TRY IT: The lines from the one with "Task: Toggle KALIN bold text option" through the last line of the material below, copied exactly and free of pictures, make up the whole answer.
--
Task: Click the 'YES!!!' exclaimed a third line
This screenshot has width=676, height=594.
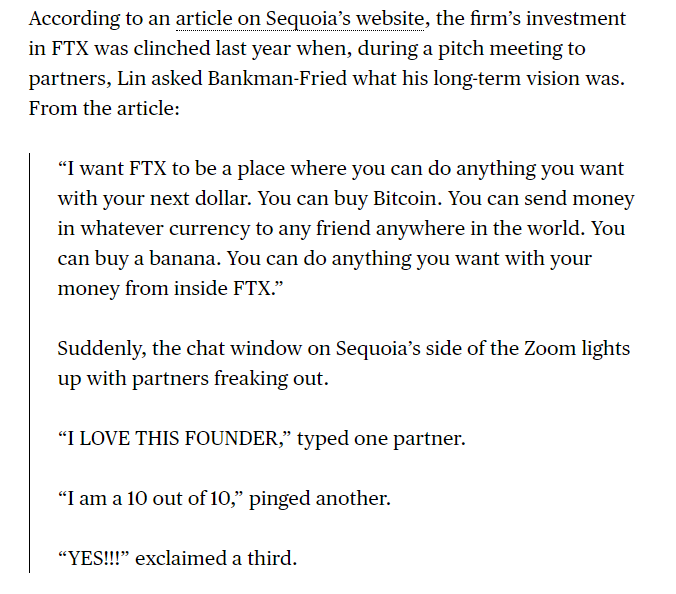Action: pos(177,559)
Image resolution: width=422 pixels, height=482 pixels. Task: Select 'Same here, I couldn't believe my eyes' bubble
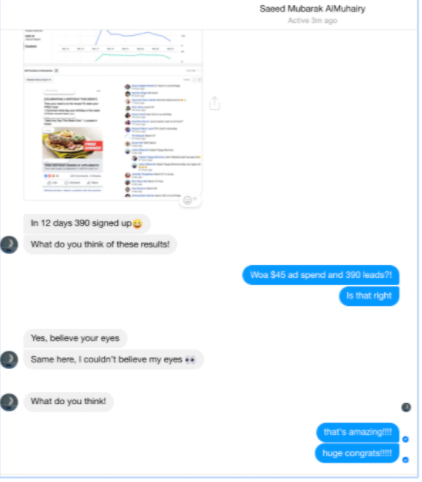113,360
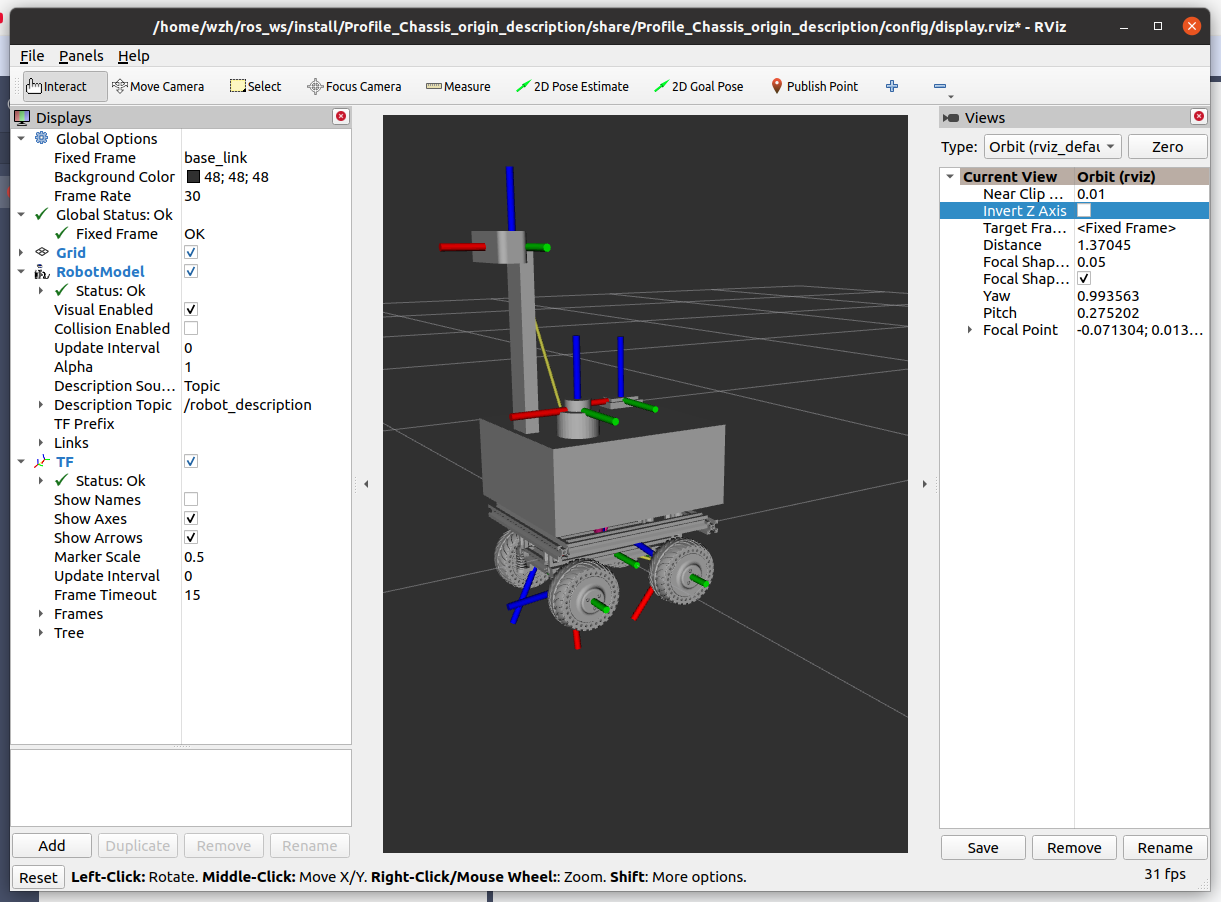Viewport: 1221px width, 902px height.
Task: Open the Panels menu
Action: tap(81, 56)
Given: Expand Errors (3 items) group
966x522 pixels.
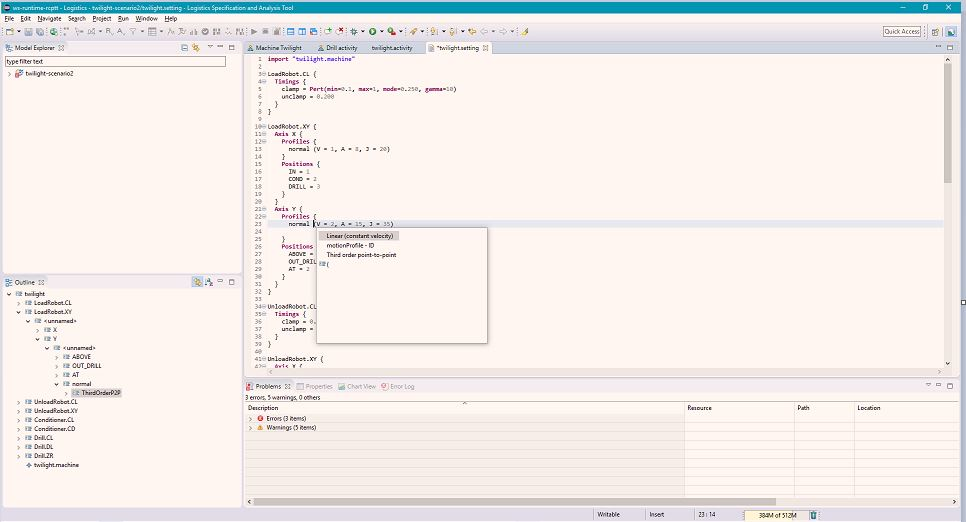Looking at the screenshot, I should (251, 418).
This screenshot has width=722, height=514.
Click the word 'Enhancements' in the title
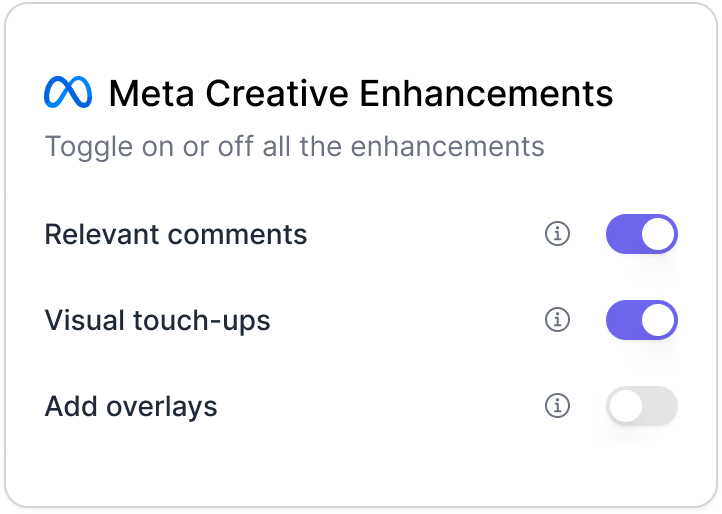click(x=485, y=93)
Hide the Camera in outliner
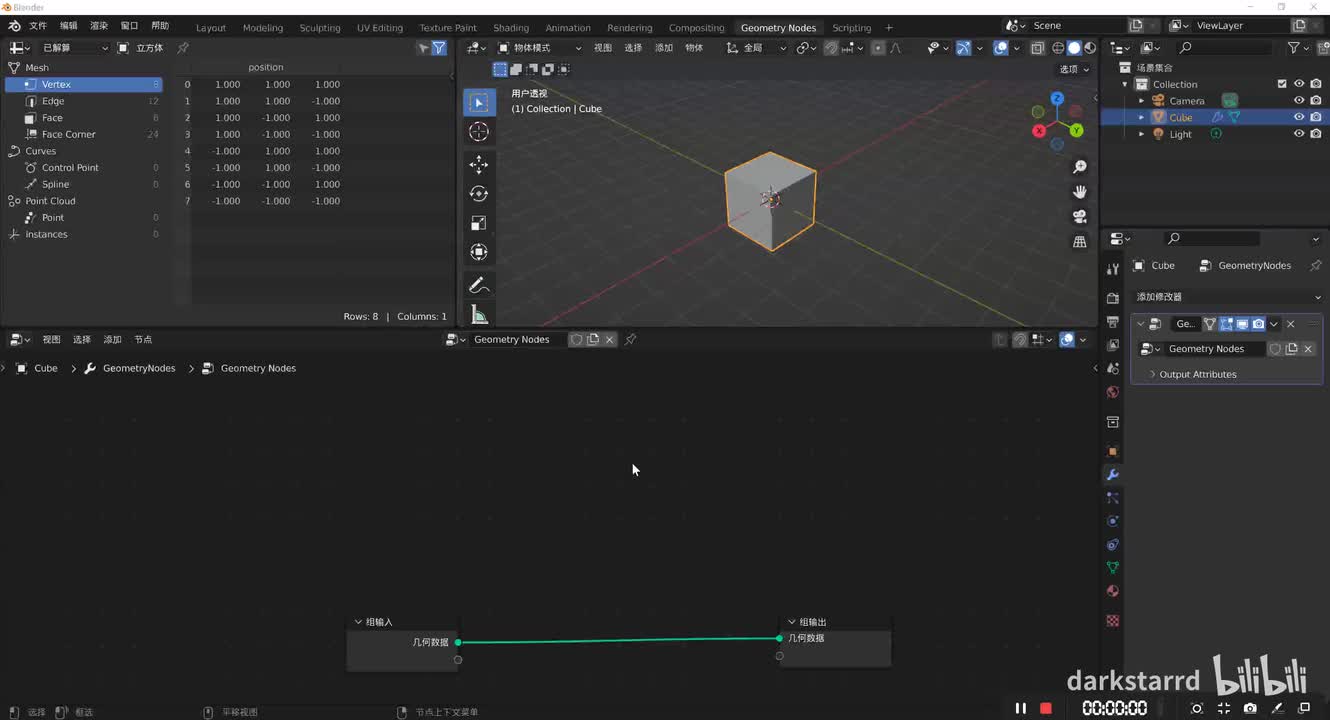 click(1299, 101)
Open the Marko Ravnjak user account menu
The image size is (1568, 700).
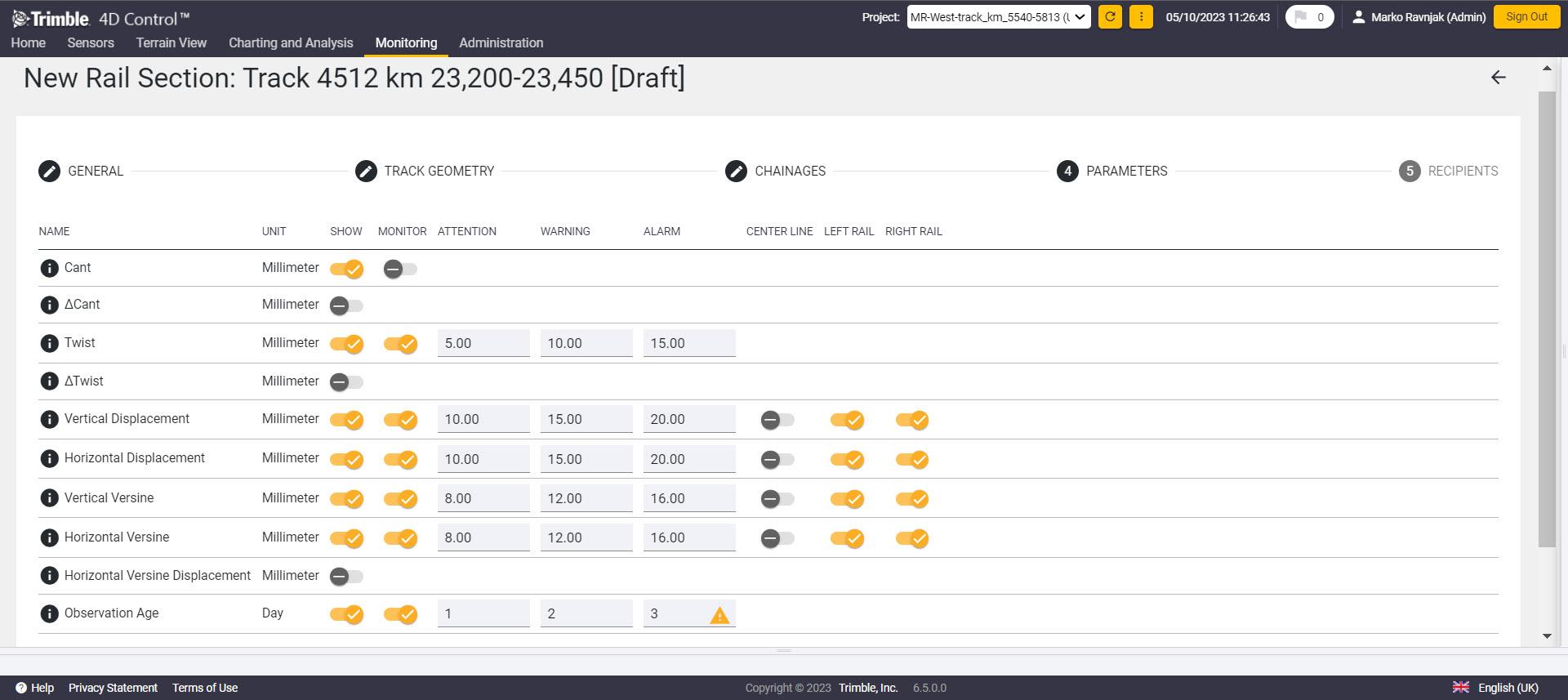1419,17

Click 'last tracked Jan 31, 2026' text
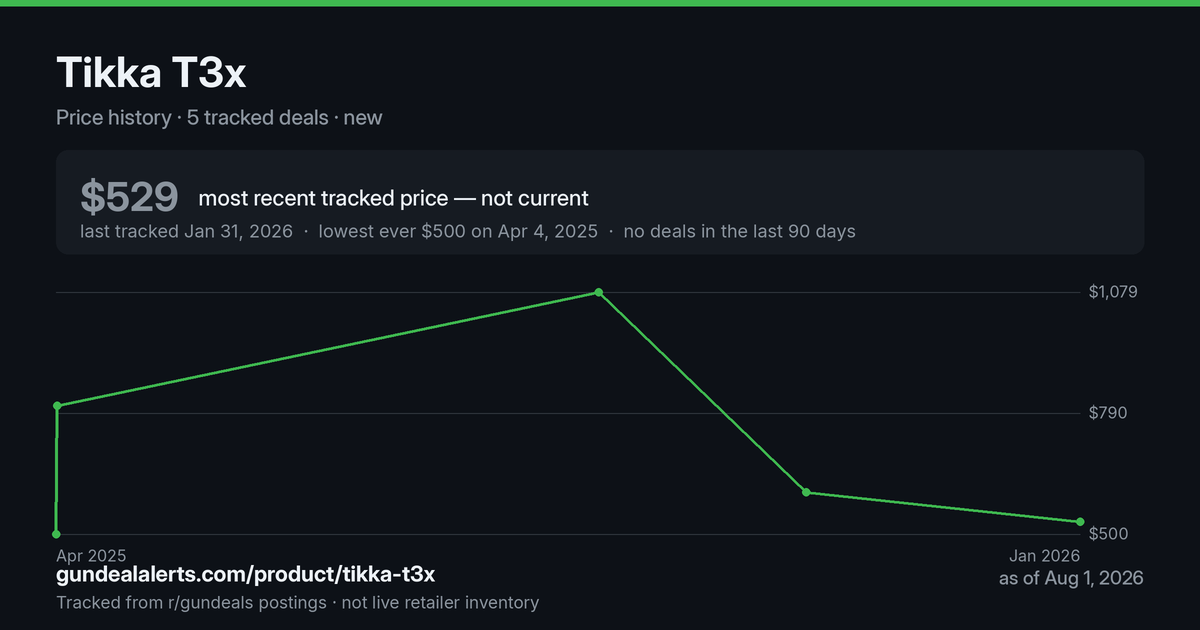coord(186,231)
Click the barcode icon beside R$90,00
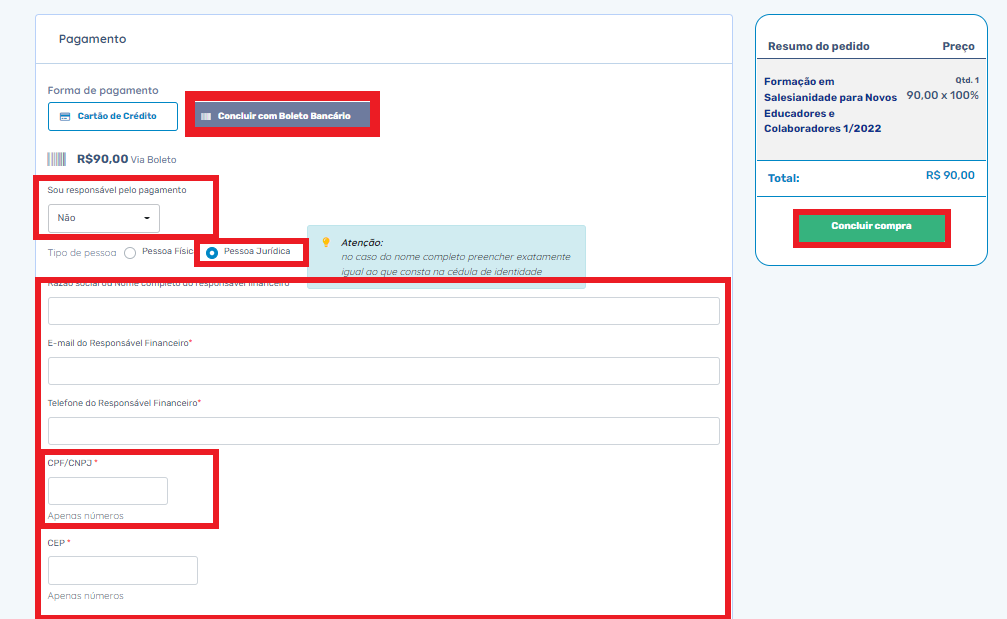 pos(58,159)
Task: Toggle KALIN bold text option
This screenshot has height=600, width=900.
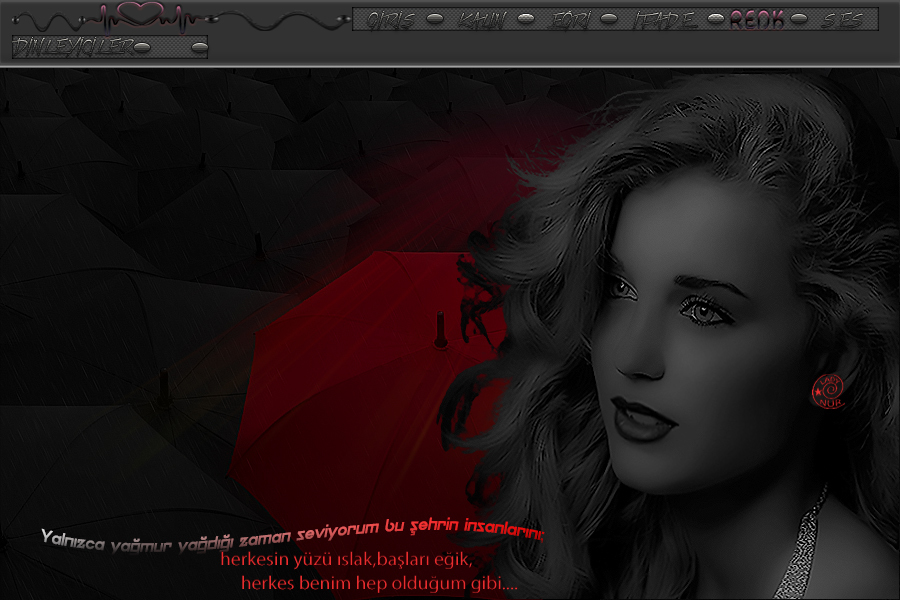Action: [482, 20]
--
ANSWER SPACE:
Task: Toggle KALIN bold text option
This screenshot has height=600, width=900.
Action: [482, 20]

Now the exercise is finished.